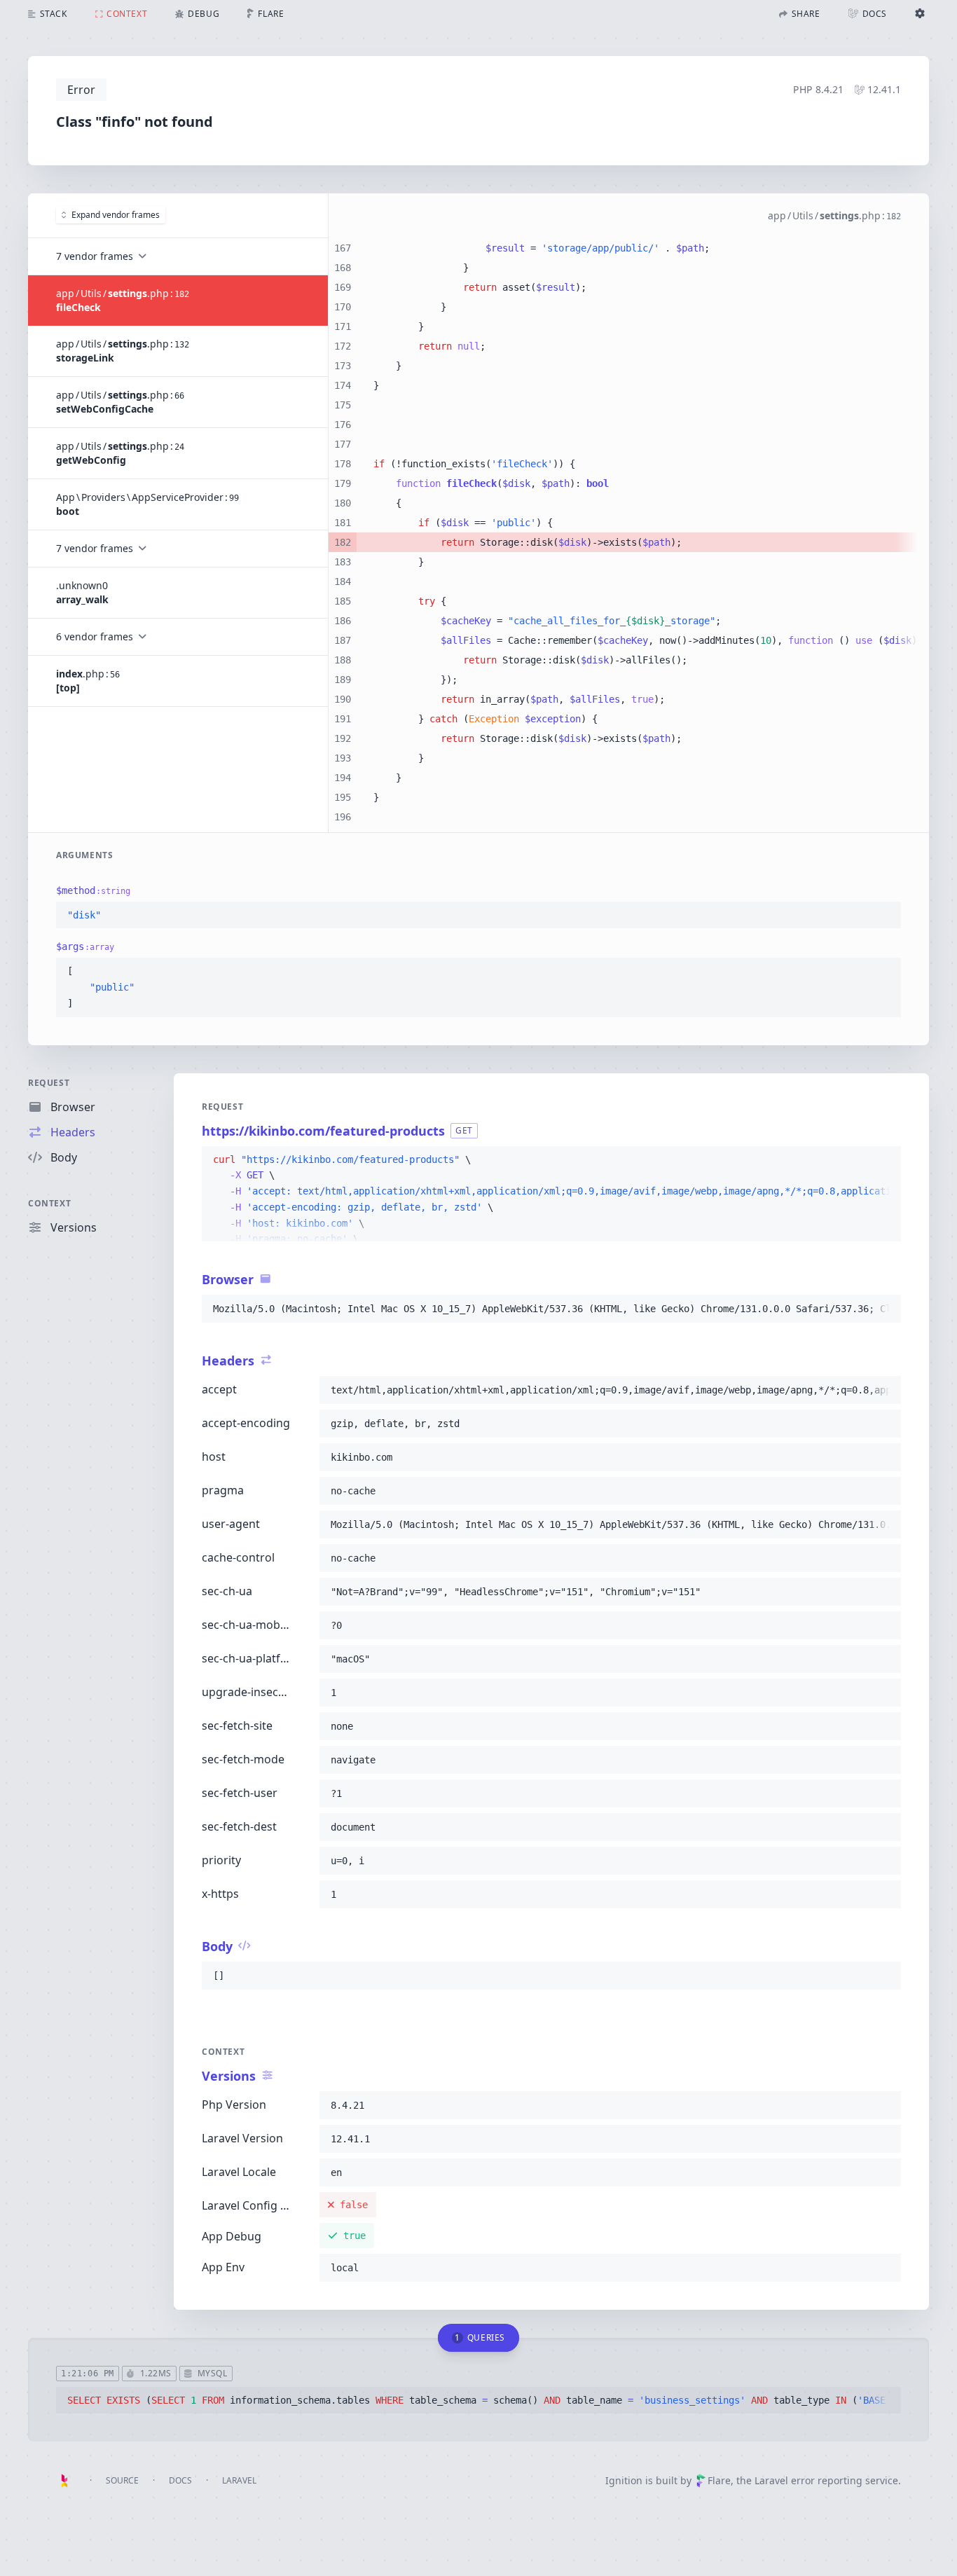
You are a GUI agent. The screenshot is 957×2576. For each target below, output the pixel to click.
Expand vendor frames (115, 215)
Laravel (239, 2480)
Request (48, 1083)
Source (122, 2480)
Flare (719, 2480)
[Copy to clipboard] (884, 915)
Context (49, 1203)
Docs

==*==

> _YOUR TASK_
Would you return exactly, and only, the lines beginning at the one with "Laravel (239, 2480)" and ending at the last line of the listing?

> _RESPONSE AREA_
Laravel (239, 2480)
Request (48, 1083)
Source (122, 2480)
Flare (719, 2480)
[Copy to clipboard] (884, 915)
Context (49, 1203)
Docs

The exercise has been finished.